Sonntag, 6. April 2025

[Ausschnitt aus dem Tagebuch DR; 30 Tage danach]
FREITAG, 07.03.2025
Kurt Messmer (*12.03.1946) ist tot. Der (Geschichts-)Lehrer, der mich in der ersten Klasse des Lehrerinnen- und Lehrerseminars des Kantons Luzern als Einzigen all seiner Schüler damals und seit er als Lehrer zu arbeiten begonnen hatte (und er erzählte mir 2023 auf dem Schiff in Luzern, bei der Vernissage, dass er das auch nie mehr gemacht habe) per Einzelauftragsunterricht speziell fördern wollte – ich sei doch viel zu klug und schnell, um im allgemeinen Unterricht zu bleiben. Er könne mir jeweils kurz erklären, was die Klasse vorgekaut bekommen habe (seine Worte; ich habe sie im Ohr, wie wenn es gestern gewesen wäre) ... ich aber würde so mein Hirn an viel tiefergehenden Informationen weiden, denen ich allein in einem Studienzimmer nachgehen dürfe. / Wie sehr mir das neben dem Fachwissen geholfen hat, war die Tatsache, dass da jemand an mich glaubte. Meine Eltern und gewisse andere Lehrerinnen und Lehrer taten das ja nie so richtig. / Was mich dann deswegen ab 1993 fuchste: Nachdem ich in allen Semestern und allen Fächern bei ihm beziehungsweise anderen Lehrern, die etwas mit Geschichte zu tun hatten, immer die Bestnote 6 im Zeugnis hatte, wurde ich mit neunzehn Jahren leider etwas fahrig (auch, weil ab der vierten Klasse diese Sonderstellung eben nicht mehr erlaubt war) ... und hatte meist nur noch ‘ne 5-6 im Zeugnis, was dann für das Abgangszeugnis zusammengerechnet wurde. Als darauf auch noch gelost werden musste, ob wir in der Geschichte einen Diplom-Prüfungs-Abschluss zu machen hätten oder in einem anderen Fach (Wahnsinn, oder?!), traf es mich natürlich in die Nicht-Geschicht-Klasse. Denn dort hätte ich mit ihm nochmals so richtig diskutieren wollen, wie etwa 1992 zwei volle Schulstunden lang in einer nachträglich legendären Doppelstunde, die wir zusammen bestritten (vor meiner üblichen Semi-Klasse). / Immerhin verlegte ich dann das letzte Buch von ihm, «Zweierlei Freiheiten», als ich 2023 den PRO LIBRO-Verlag leitete. Da waren wir uns, wie schon bei der Vernissage von S.R. auf einem Schiff, nochmals sehr nah. Vielleicht waren Schiffe unser Ding ... oder Vernissagen: Denn schon 2011 hatten wir auf einem anderen Schiff*, bei der Vernissage meines Buches «Luzern, Luzern ...», einen wunderbaren Moment, der zeigte, was für ein edler Mensch er war. 

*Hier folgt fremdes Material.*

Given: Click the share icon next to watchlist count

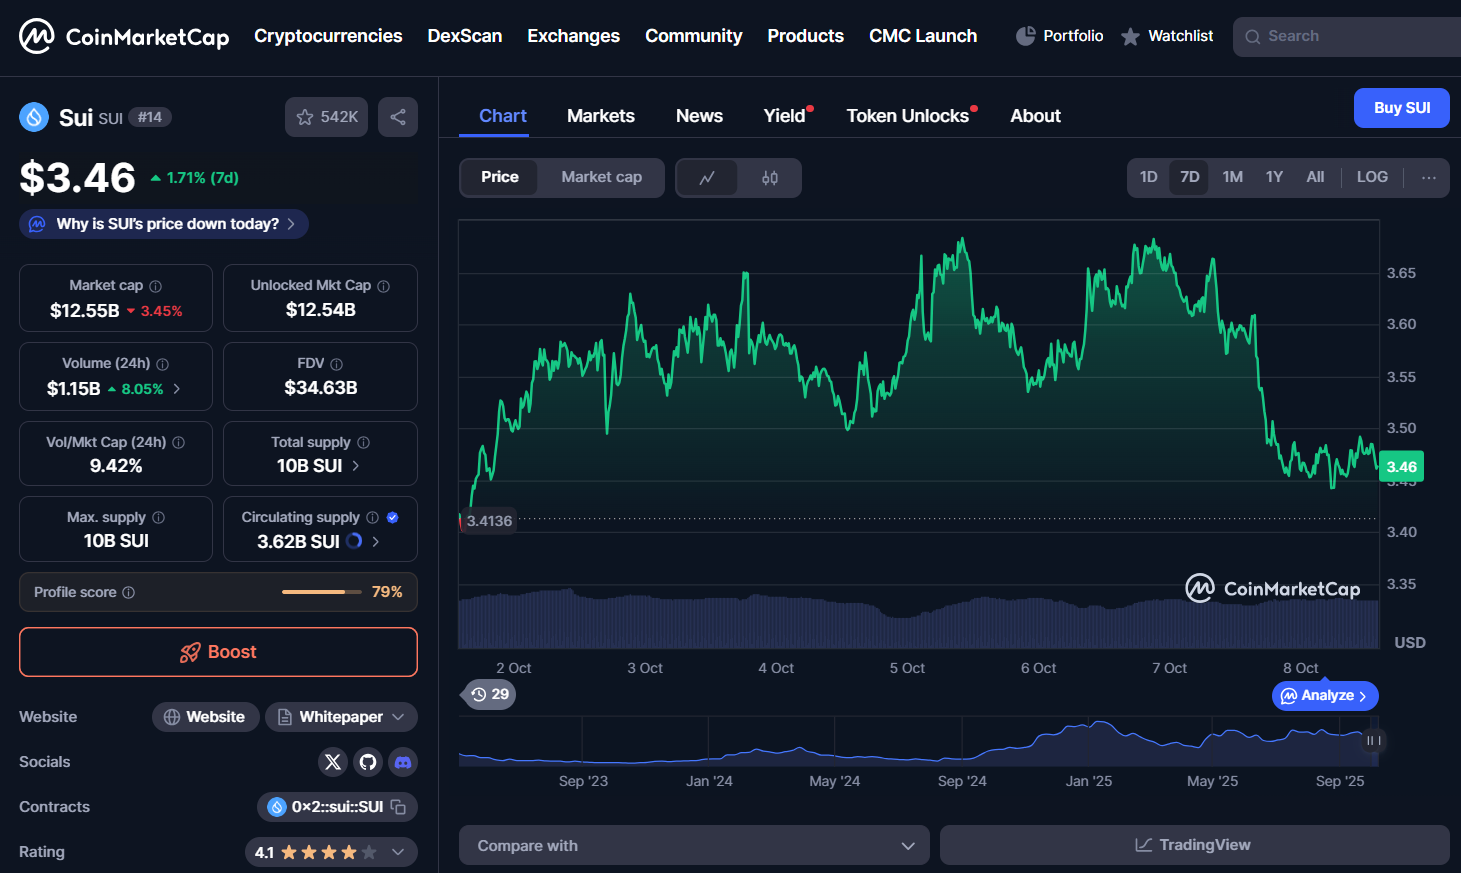Looking at the screenshot, I should pos(397,117).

So bleibt mir nun der Blog, den er fürs Schweizerische Nationalmuseum führte und mich an vielerlei Zeiten im Seminar erinnert, vor allem an die Geschichtswoche in Willisau und Umgebung, wo wir 1991 mit ihm derart viel erlernten und erfuhren, dass ich fast überall im Luzerner Hinterland eine Anekdote* über ihn zu erzählen weiss.
Lebe weiter in den Büchern und den Herzen, lieber Kurt.

*Eine ganz andere – bereits damals mit einer Art Schiff verbunden – passierte an einem heiss-sommerlichen Mittag im zweitletzten Semi-Jahr (ich war aber noch nicht volljährig): Eine Sechsergruppe seiner Geschichtsklasse, alle von der 4a, drei Knaben und drei Mädchen, fuhren mit einem Pedalo auf den Vierwaldstättersee. Pitsch, der Tropf, zog einen Stöpsel am Boden raus, einfach, weil er neugierig war. Der aber war dafür da, an Land Wasser im Pedalo abzulassen. Auf dem Wasser drang nun ein steter, kräftiger Strahl ins Pedalo (eins dieser grossen, aus Plastik; wie gesagt: sechs Plätze). Schneller und schneller füllte sich das Boot – und wir versuchten mit vereinten Kräften rechtzeitig ans Ufer zu gelangen. Aber etwa fünf Meter vor dem Ziel soffen wir alle zusammen ab. Da setzte es Schelte vom Besitzer (was ich verstehen konnte) ... vor allem aber wunderte sich Kurt Messmer, warum wir alle sechs tropfnass zum Unterricht erschienen.